Mercedes-Benz offers two vans in foreign markets: the Viano full-size and the Vaneo compact van. Like the VW, the M-B vans feature sleek styling that's inherently European. The larger Viano carries as many as seven occupants and is available in standard and extended versions. Both use the company's 3.2-liter V-6 and put power through the rear wheels.

The compact Vaneo, on the other hand, uses a 1.9-liter four-cylinder engine driving through the front wheels. In keeping with Mercedes practice, even though this model is the entry-level machine in the company's line of vans, it still includes safety features such as brake assist, stability control, and anti-lock brakes.

Naturally, Japanese automakers showed some interesting vehicles in Tokyo. Honda unveiled its home-market Odyssey, which resembles the station-wagonesque first-generation Odyssey we had in the U.S. before the hugely popular van arrived in 1999. The low-slung wagon features three rows of seats and could appeal to van and SUV buyers, except that it's powered by a four-cylinder engine and isn't designed to accept the V-6, something such a large vehicle would need in the U.S. With enough consumer interest, the company might find a way to bring the wagon here.

Meanwhile, the company showed a true van as a concept called the ASM. This vehicle is smaller than the U.S. Odyssey, and officials say the van's styling doesn't preview the 2005 Odyssey arriving in the U.S. later this year.

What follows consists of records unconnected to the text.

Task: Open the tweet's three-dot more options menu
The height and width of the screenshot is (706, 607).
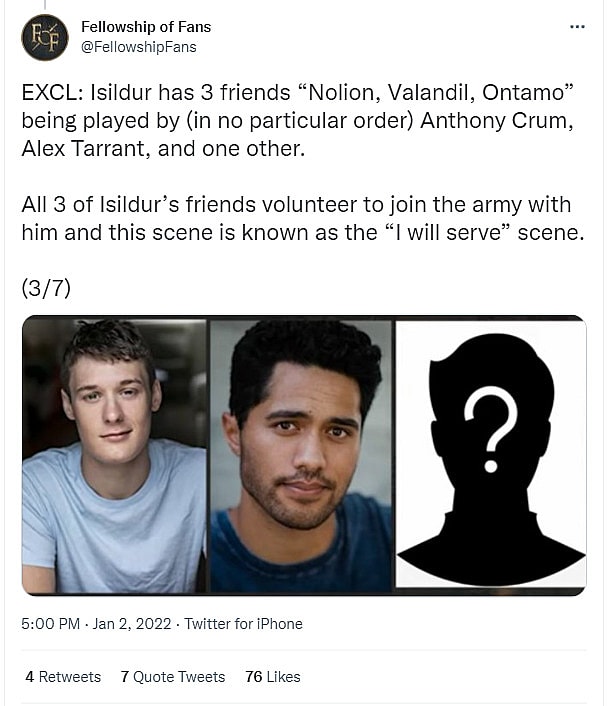Action: (577, 27)
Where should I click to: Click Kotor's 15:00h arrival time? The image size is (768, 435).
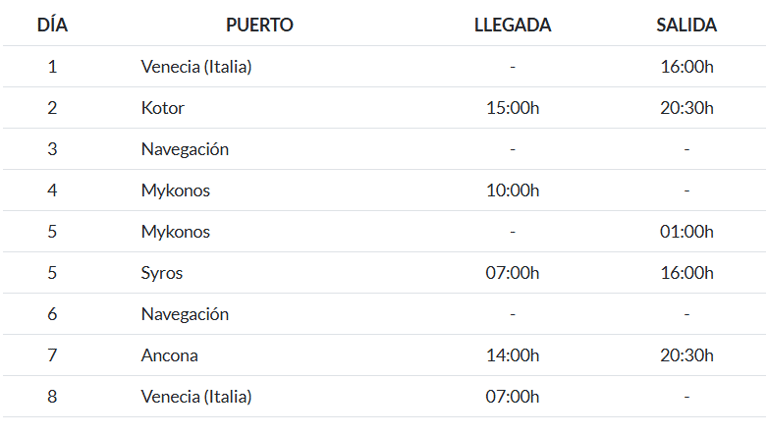pyautogui.click(x=512, y=108)
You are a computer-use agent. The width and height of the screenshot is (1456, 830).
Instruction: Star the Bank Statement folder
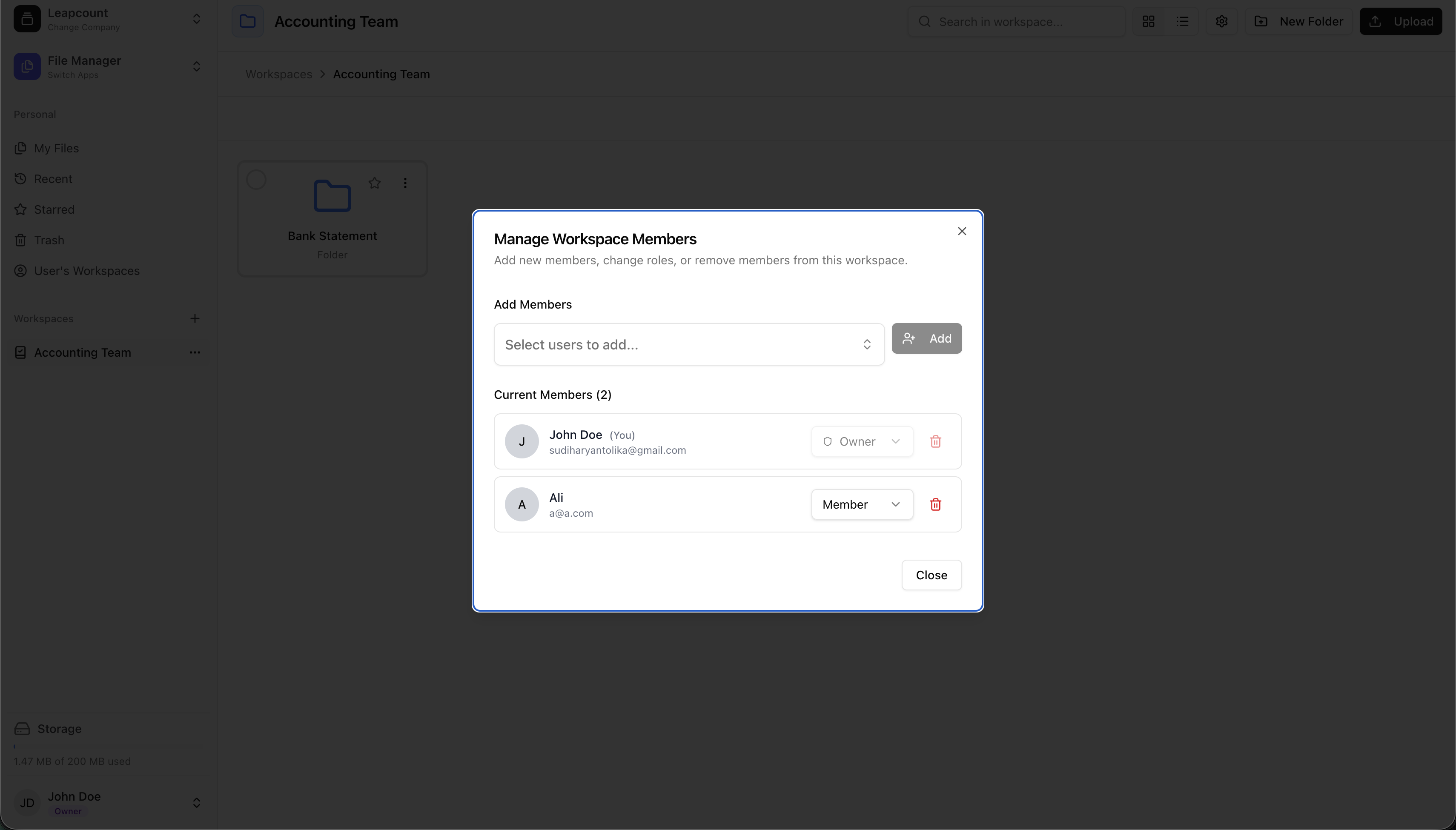(374, 183)
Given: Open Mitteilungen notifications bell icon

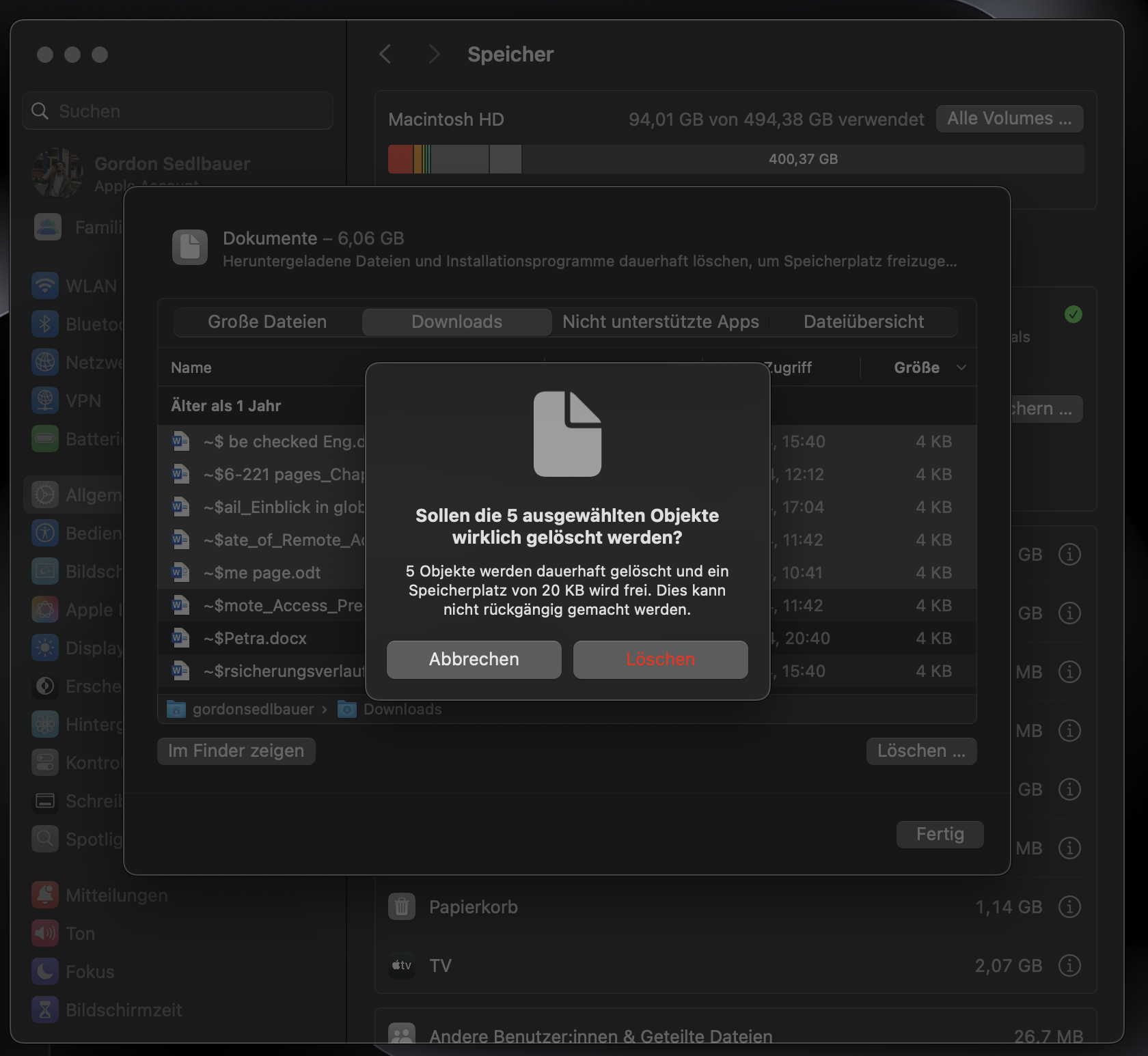Looking at the screenshot, I should [44, 895].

Toyota showed a new Japanese-market van called the Alphard in hybrid/electric form. The vehicle is nearly as large as the U.S.-market Sienna and rides on the same platform as the Highlander and RX 330. The most unique aspect of the hybrid van was a 1500-watt AC outlet that'll give owners the ability to power a refrigerator from their van during a blackout. Look for this to attract buyers as much as the fuel economy.